Today, Metals USA, Inc., a Delaware corporation (the "Company") filed in
preliminary form its proposed plan of reorganization (the "Reorganization Plan")
and the related preliminary disclosure statement (the "Preliminary Disclosure
Statement") with the U.S. Bankruptcy Court for the Southern District of Texas,
Houston Division. The Company together with all of its subsidiaries filed
voluntary petitions for reorganization under Chapter 11 of the Bankruptcy Code
on November 14, 2001.

On June 21, 2002, the Company announced that it had reached an agreement with
the Creditors' Committee on the terms of the Reorganization Plan, subject to
definitive documentation and obtaining the required approvals and exit
financing. Under the agreed terms, the Reorganization Plan would provide that
the Company's existing equity be extinguished and the unsecured creditors would
receive 100% of the New Common Stock in the reorganized Company to discharge
approximately $380.0 million of unsecured claims. Holders of the existing equity
will receive five-year warrants to purchase an aggregate of up to fifteen
percent (15%) of the New Common Stock of the reorganized Company. The warrants
will have an exercise price calculated at full recovery for all unsecured
creditors. In addition, the Company will seek listing of the New Common Stock on
a nationally recognized market or exchange. The Company cannot provide any
assurance as to whether a market will develop for the warrants. All currently
outstanding options of the Company will be cancelled on the effective date of
the Reorganization Plan. The Reorganization Plan will provide for the
establishment of a new equity incentive plan for employees to be administered by
the Board of Directors of the newly reorganized Company. Additionally, the Board
of Directors of the newly reorganized Company will consist of five or seven
members at the discretion of the Creditors' Committee and will include at least
one executive officer from the reorganized Company.

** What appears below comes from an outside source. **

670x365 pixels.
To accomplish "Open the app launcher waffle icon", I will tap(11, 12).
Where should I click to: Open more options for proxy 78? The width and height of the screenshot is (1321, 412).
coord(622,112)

The Company will ask the Bankruptcy Court to hold a hearing in September 2002 to
determine the adequacy of the Disclosure Statement to be used for distribution
and voter solicitation. Once the Bankruptcy Court approves the Disclosure
Statement as having adequate information to permit an informed vote to accept or
reject the Reorganization Plan, the Company will mail copies of the Disclosure
Statement for a vote. At the Reorganization Plan confirmation hearing, which is
approximately 30 days following the Disclosure Statement hearing, the Bankruptcy
Court will determine whether the voting classes have accepted the Reorganization
Plan or rule that it is otherwise confirmable under applicable bankruptcy law.
If the Reorganization Plan is confirmed, the Company will then be permitted to
consummate the transactions described in the Reorganization Plan to emerge from
bankruptcy. This is generally done within ten to fifteen days following the
confirmation of the Reorganization Plan. Assuming the Reorganization Plan is
accepted by the claim holders and the Bankruptcy Court grants the confirmation
order within the time table set forth above, it is possible that the Company
could emerge from bankruptcy in November 2002.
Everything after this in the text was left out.